WHAT YOU SHOULD DO: An exact copy is needed of the lines from the one that contains "The width and height of the screenshot is (1280, 720)." through the final line of the data below, with pictures left out.

ENTRIES SUPPLIED:
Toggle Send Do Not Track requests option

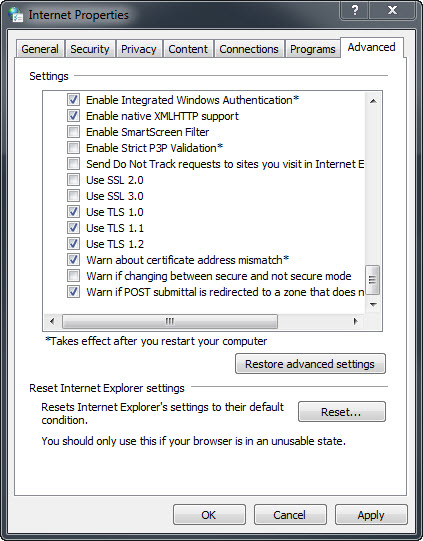pyautogui.click(x=73, y=164)
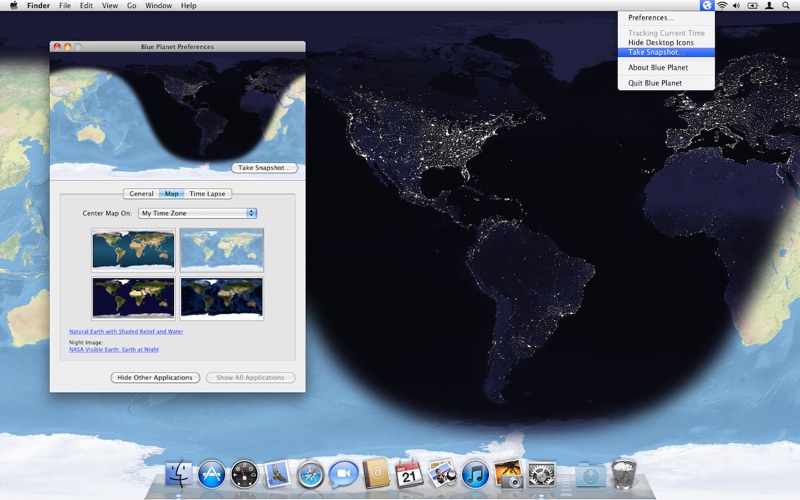Image resolution: width=800 pixels, height=500 pixels.
Task: Select Quit Blue Planet from menu
Action: click(655, 83)
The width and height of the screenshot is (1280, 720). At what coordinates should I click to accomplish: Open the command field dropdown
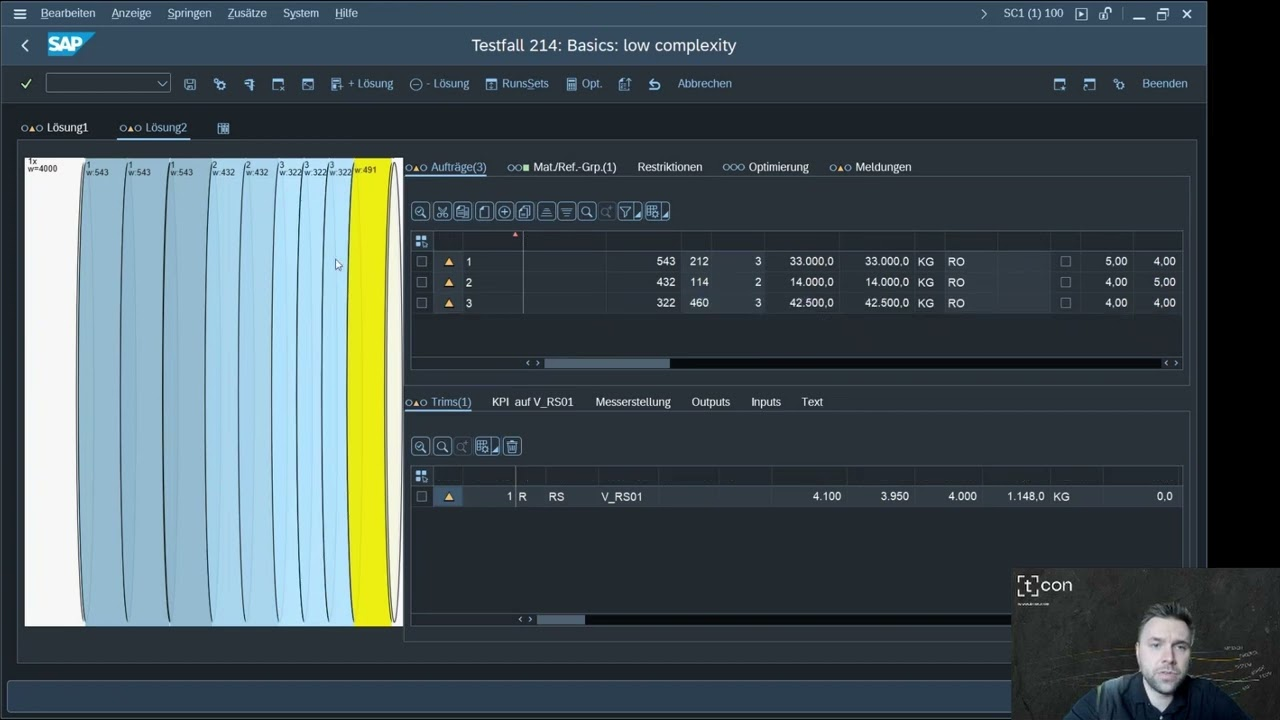pos(162,84)
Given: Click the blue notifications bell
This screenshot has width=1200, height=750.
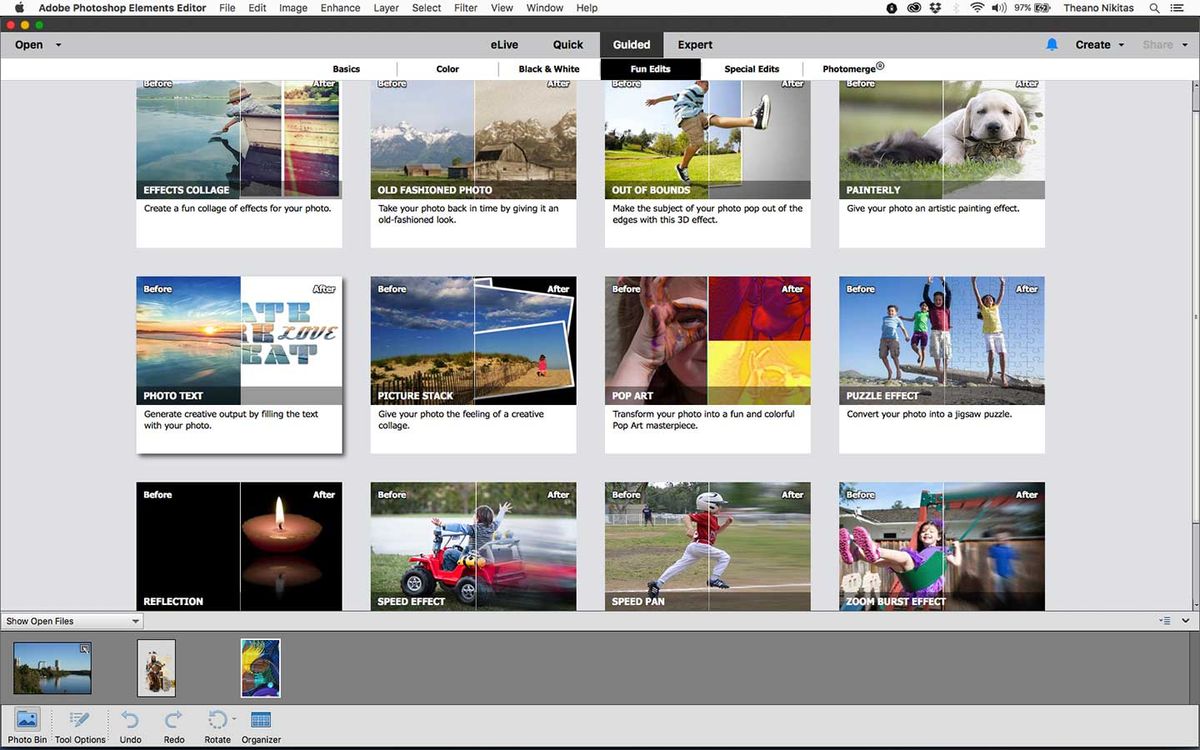Looking at the screenshot, I should point(1051,44).
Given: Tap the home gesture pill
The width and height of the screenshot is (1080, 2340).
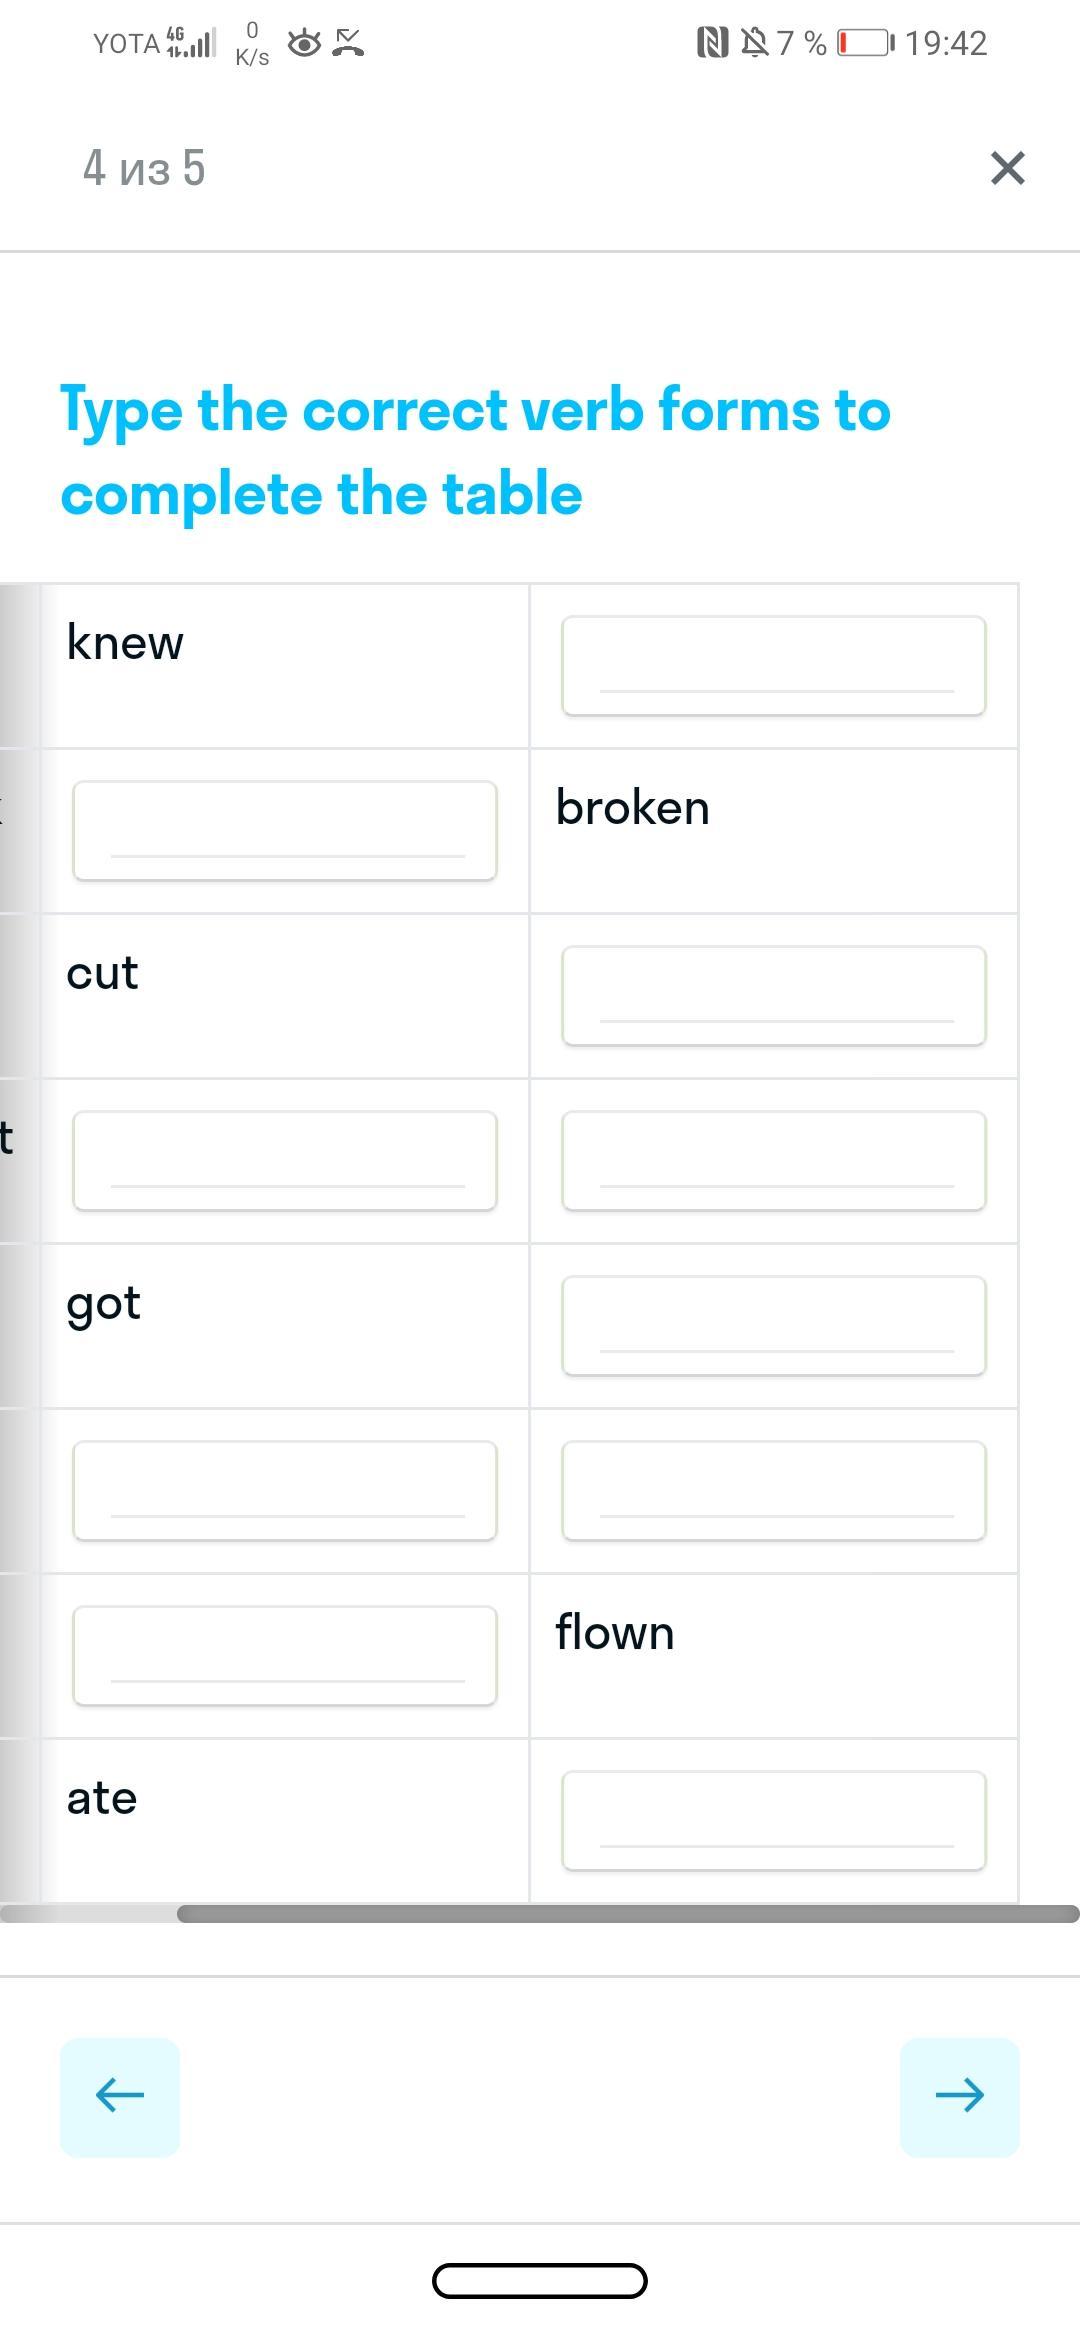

SOLUTION:
The width and height of the screenshot is (1280, 720). At what coordinates should I click to accomplish: Open the command field dropdown
pos(162,84)
Given: Click the blue notifications bell
This screenshot has width=1200, height=750.
Looking at the screenshot, I should point(1051,44).
Given: Tap the home gesture pill
The width and height of the screenshot is (1080, 2340).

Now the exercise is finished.